La contrición pública de estos músicos encuentra un paralelismo inquietante en los grupos de autoayuda para personas con adicciones. En ellos, casi universalmente, se echa mano de la doctrina cristiana como herramienta para ahondar el sentimiento de culpa y para despertar el apetito por la supuesta salvación. Más allá de las historias sobre los problemas que crean estas personas para sí mismas y para los demás, se insiste en el alcohol y las drogas como sustancias en las que anida el mal. Es curioso que, por ejemplo, no se castigue con la misma intensidad que el placer a otras conductas que podrían ser más destructivas, como el despojo o la explotación. No existen muchos grupos destinados a incentivar la culpa en políticos cuyas decisiones causan miseria o muerte, ni para empresarios que se enriquecen a costa del trabajo ajeno.

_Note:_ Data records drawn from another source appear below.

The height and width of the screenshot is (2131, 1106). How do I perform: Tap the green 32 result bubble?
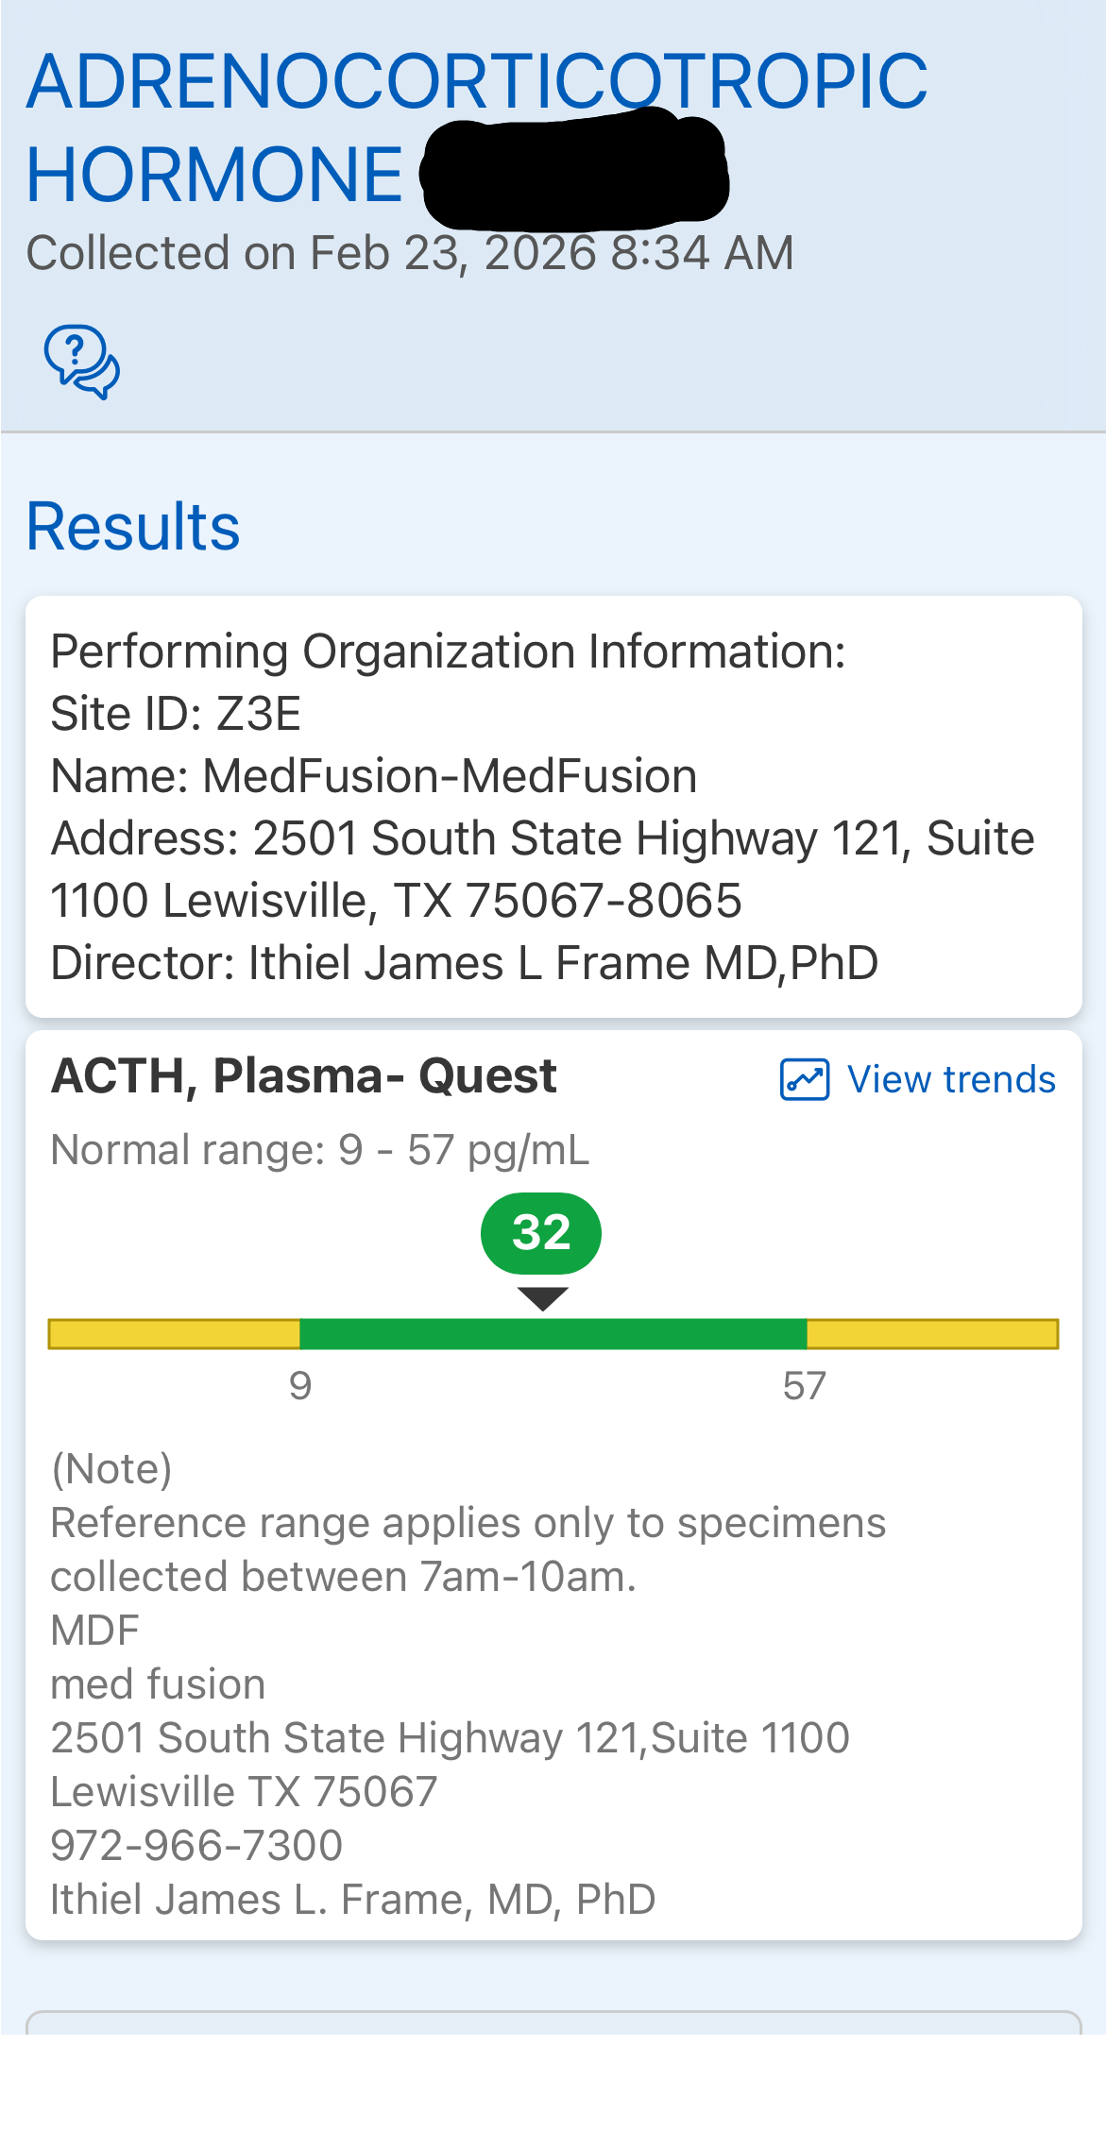point(541,1233)
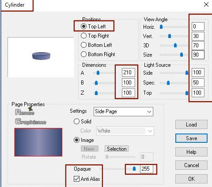Select the Solid page fill option
Screen dimensions: 212x187
pyautogui.click(x=76, y=122)
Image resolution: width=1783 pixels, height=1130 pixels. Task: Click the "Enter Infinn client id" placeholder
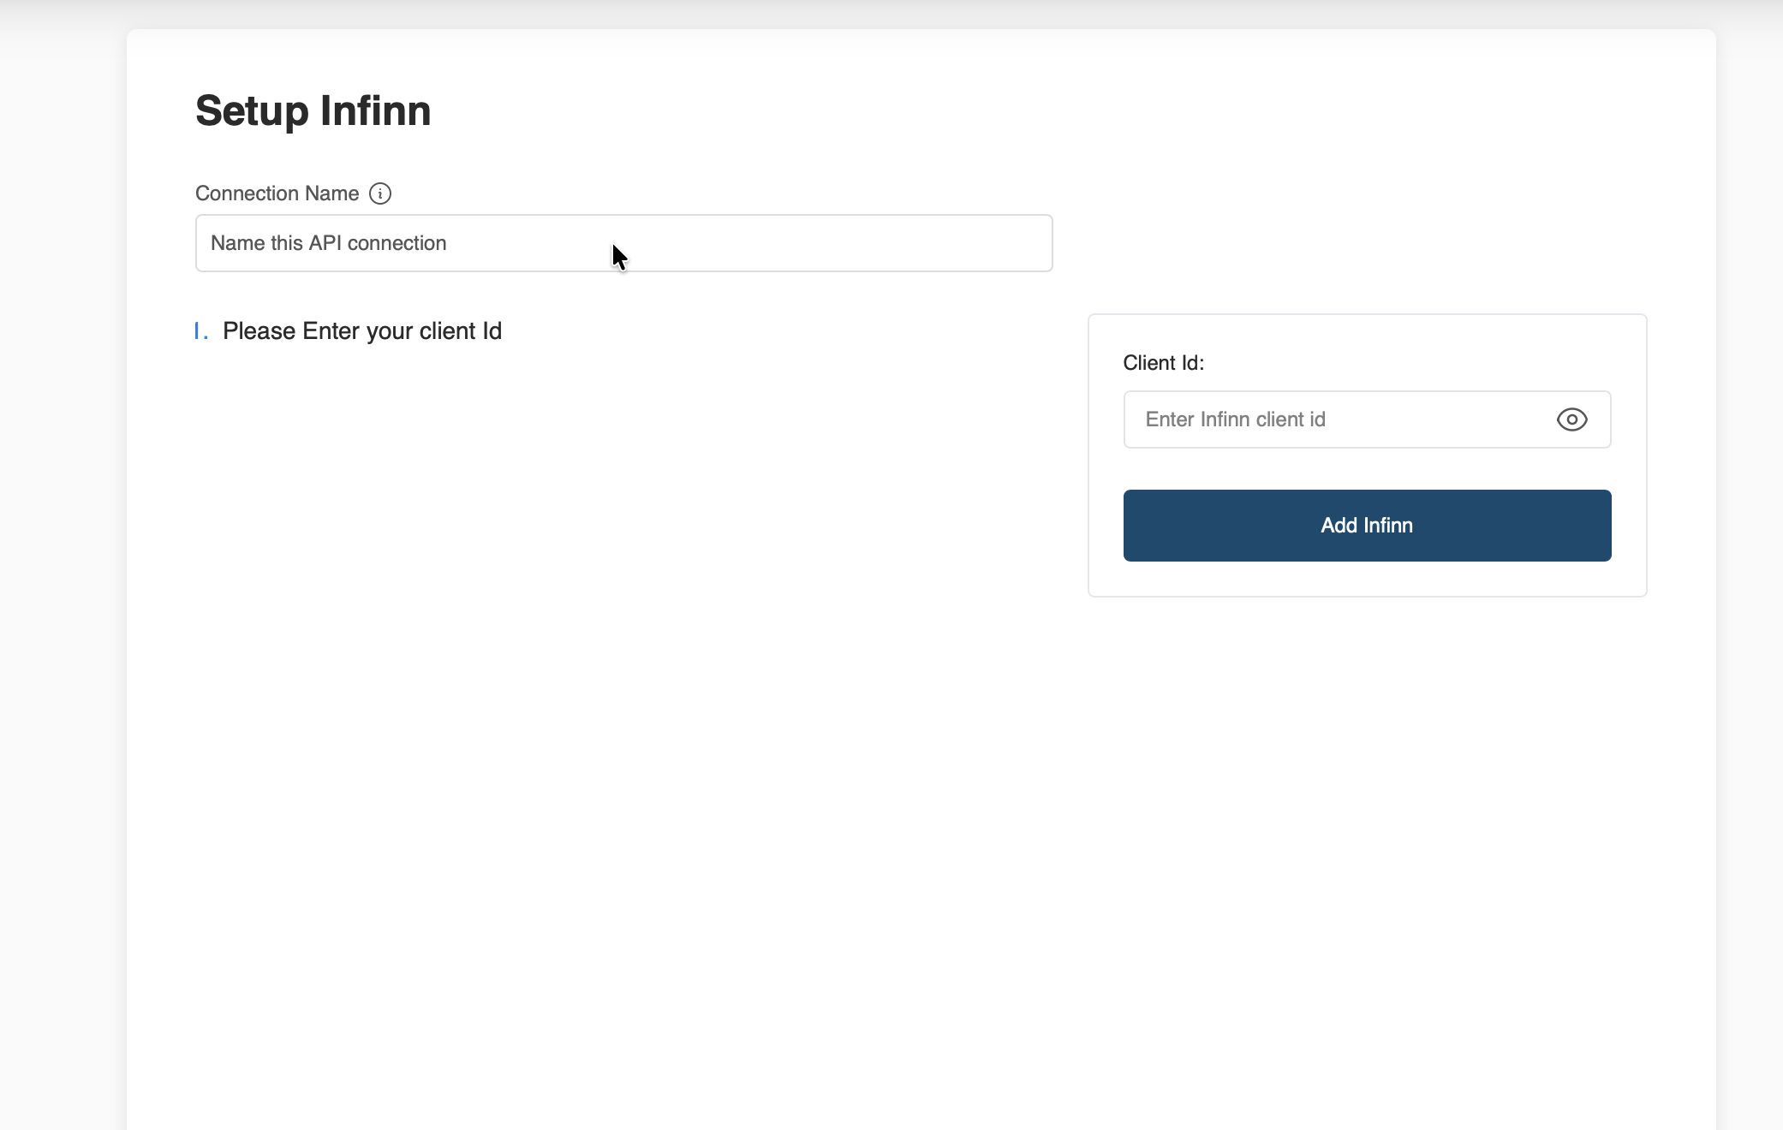1235,419
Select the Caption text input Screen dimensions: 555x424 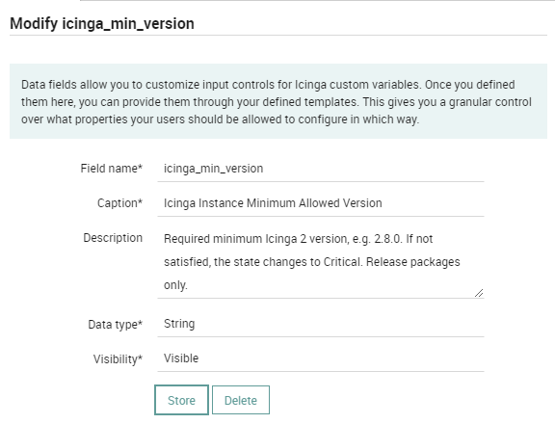(x=321, y=203)
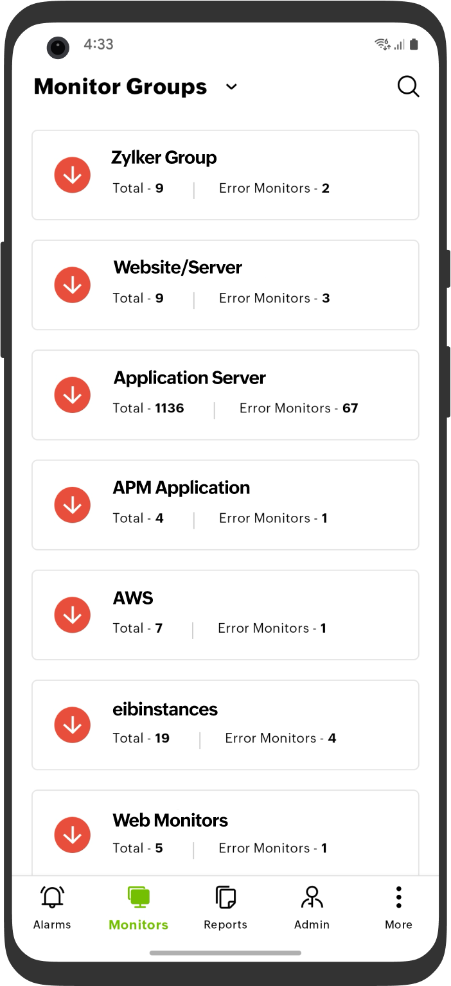This screenshot has width=451, height=986.
Task: Click the eibinstances red arrow icon
Action: 73,725
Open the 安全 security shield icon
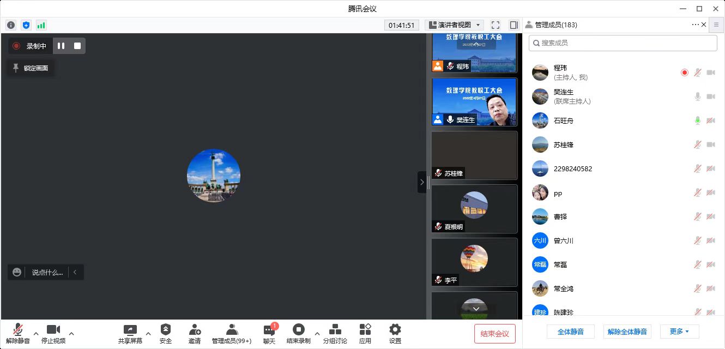Screen dimensions: 725x349 click(x=166, y=330)
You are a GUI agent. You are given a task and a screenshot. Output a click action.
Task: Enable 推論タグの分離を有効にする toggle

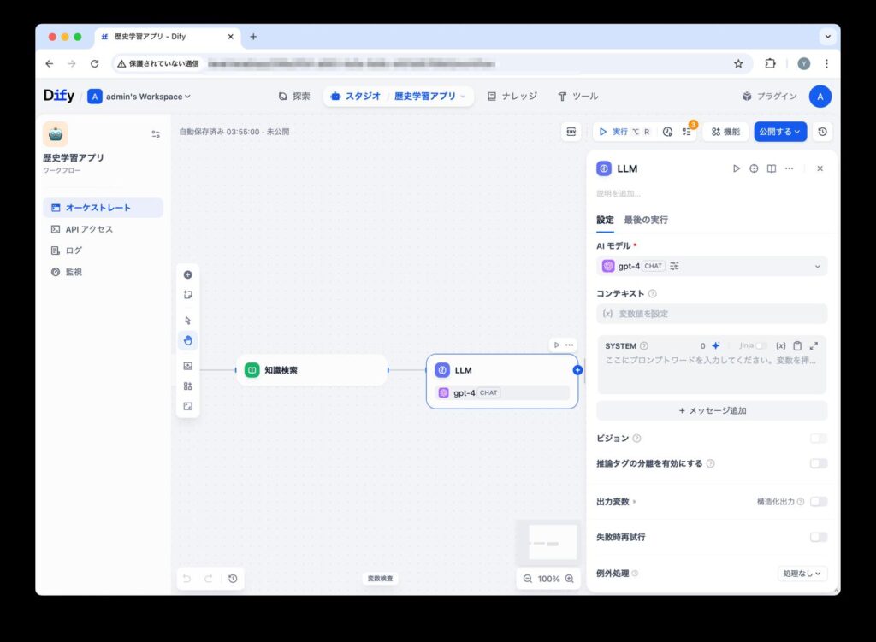[818, 463]
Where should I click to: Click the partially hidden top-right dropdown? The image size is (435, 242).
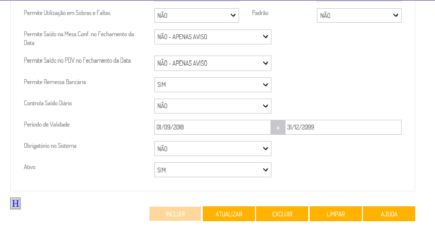click(x=359, y=0)
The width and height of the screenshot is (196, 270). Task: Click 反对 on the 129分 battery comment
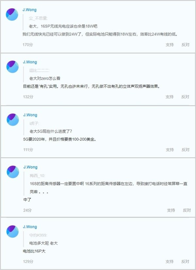click(x=186, y=262)
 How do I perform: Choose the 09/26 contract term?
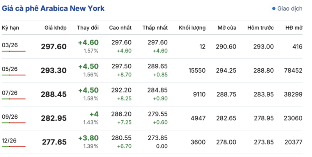click(10, 117)
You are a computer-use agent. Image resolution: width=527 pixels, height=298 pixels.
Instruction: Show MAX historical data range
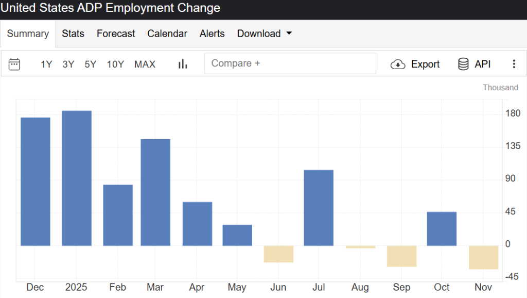point(145,64)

La noción de pecado que comparten los reguetoneros arrepentidos es muy afín a la que se encuentra, por ejemplo, en un género como la salsa. Sin embargo, este último universo es mucho más propenso a integrar a la culpa como dimensión que confiere ambivalencia al placer. En el reguetón suele haber menos autolaceración, por eso es más penoso atestiguar caídas como la de Farruko o Daddy Yankee, luego de una carrera entregada a abanderar el disfrute sin atenuantes ni disculpas.

Por supuesto, esta idea del mal no es exclusiva del entorno de la música caribeña. Una banda como Depeche Mode, por ejemplo, ha hecho de ella su tema principal durante más de cuatro décadas (sobre todo la parte de la tentación y el sexo), pero es sintomático que el peso de la admonición y el arrepentimiento caiga con mayor frecuencia sobre quienes cantan desde territorios donde se tiende a la criminalización más cruenta del placer, incluso como política de Estado.